**Exercise task A:**
Quote the passage on AI image generation from "A Brief History" up to and including "adversarial neural networks.".
**Exercise task B:**
Answer these questions about the passage on AI image generation, one answer per line and marked to match:
(i) On what date was the Generative Adversarial Network paper released?
(ii) What two things could StyleTransfer separate from an image?
(iii) Which models does the passage name for 2022?
**Exercise task C:**
Extend the passage on AI image generation, picking up right after its last sentence.

**Quoted passage:**
Isn’t it amazing how a machine generated such a high-quality image just via our thoughts inputted as text? This does not even have watermarks.This can be used for high-quality content generation for marketing and ads, and so on. The applications are countless.
We will walk through how such AI models work, what is actually happening under the hood and how they can be implemented.
A Brief History
- On 10 June 2014 the Generative Adversarial Network paper was released which dealt with the machine learning framework for generating images between two adversarial neural networks.

- On 1 July 2015, Google's computer program, characterised by its psychedelic visuals, released DeepDream. It was one of the first use cases that visualised how neural networks can recognize and generate image patterns.

- June 2016 saw StyleTransfer: A deep neural network that can separate content and style from an image and combine different ones.

- Fast forward to 2021, we have Latent Diffusion - that is, a text-to-image model by Computer Vision.

- In 2022, there is an influx of models like the DALL-E and DALL-E2 and various other models.

**Raw data:**
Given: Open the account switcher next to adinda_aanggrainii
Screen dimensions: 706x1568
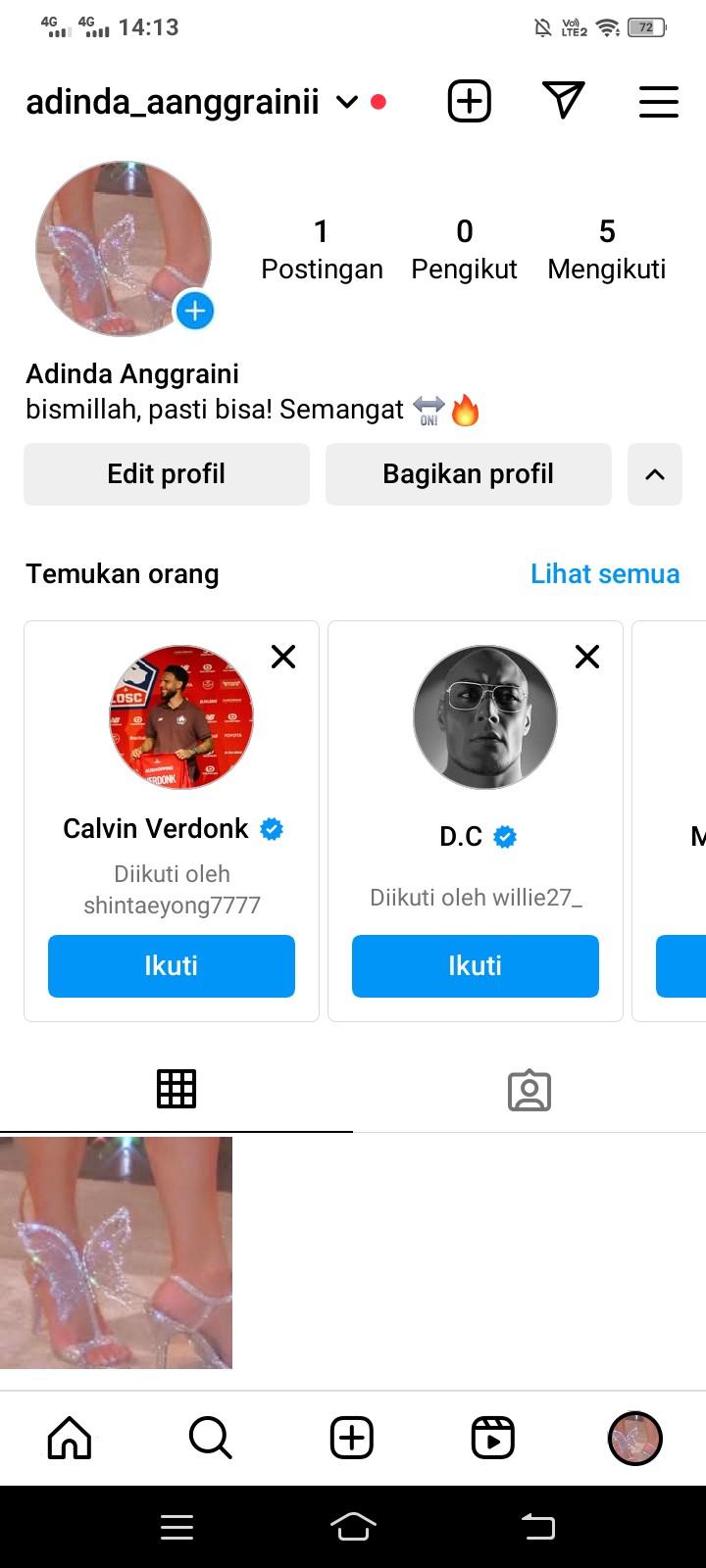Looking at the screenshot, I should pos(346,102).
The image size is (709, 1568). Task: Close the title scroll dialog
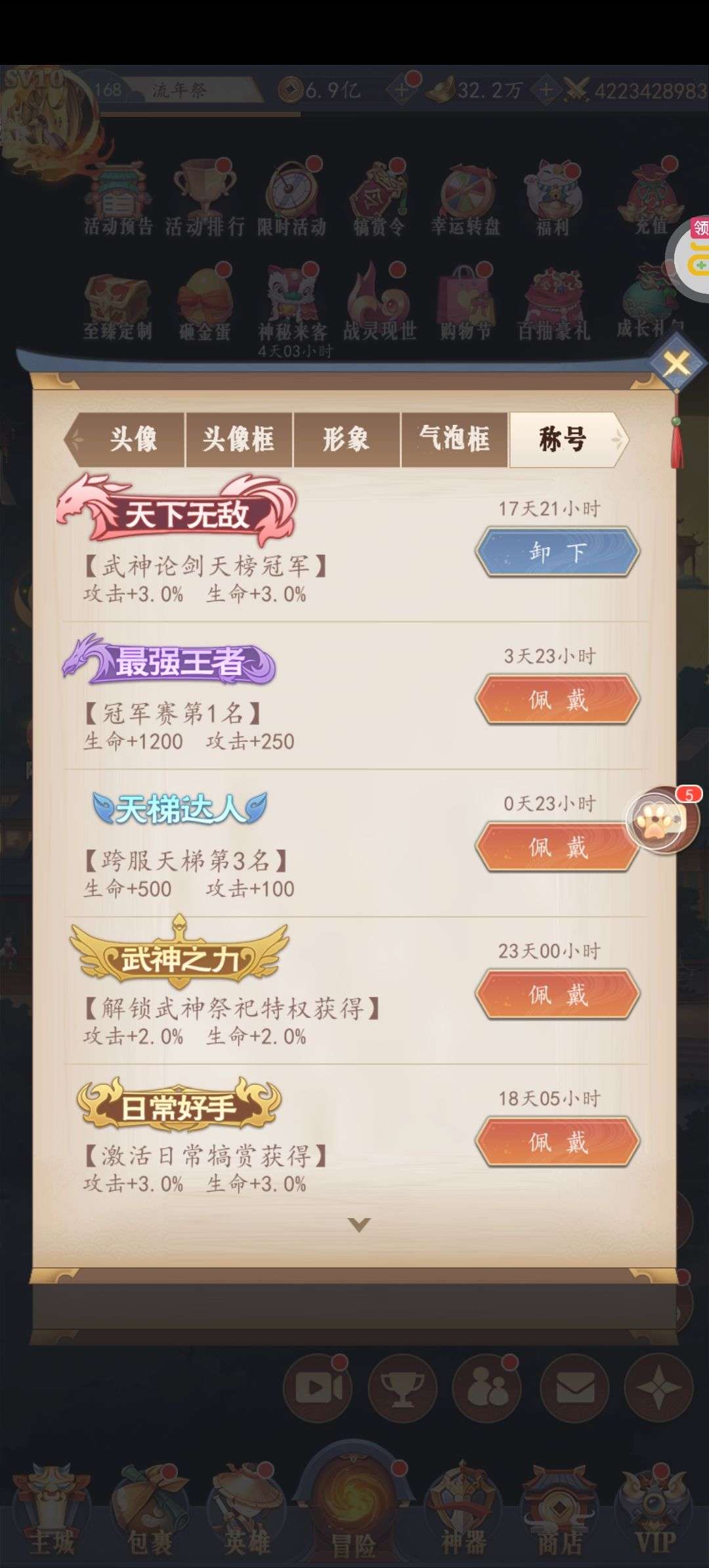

**Exercise response A:**
A Brief History
- On 10 June 2014 the Generative Adversarial Network paper was released which dealt with the machine learning framework for generating images between two adversarial neural networks.

**Exercise response B:**
(i) 10 June 2014
(ii) Content and style
(iii) DALL-E and DALL-E2

**Exercise response C:**
In this article, we will be talking about how Stable Diffusion can be used to create images via text prompts - which was released on 22 August 2022.
Stable Diffusion
Stable Diffusion is a text-to-image latent diffusion model created by the researchers and engineers from CompVis, Stability AI and LAION. It is trained on 512x512 images from a subset of the LAION-5B database. LAION-5B is the largest, freely accessible multi-modal dataset that currently exists.
What Is a Latent Diffusion Model?
Latent diffusion model is a type of diffusion model where the model learns the distribution of the patterns in an image via adding gaussian noise/filter to the image in a sequential manner.

Generated using plotly studio
The above is a graphical representation of a gaussian noise/filter. Whenever it is passed through an image vector, it adds some amount of noise to it. This process is done at each given step till the whole image vector is filled with noise.
Think of it like this: you are adding ink to a glass of water, step by step, and finally when the ink is diffused in water it becomes hard to distinguish the water from the ink. That is, the water becomes completely noisy.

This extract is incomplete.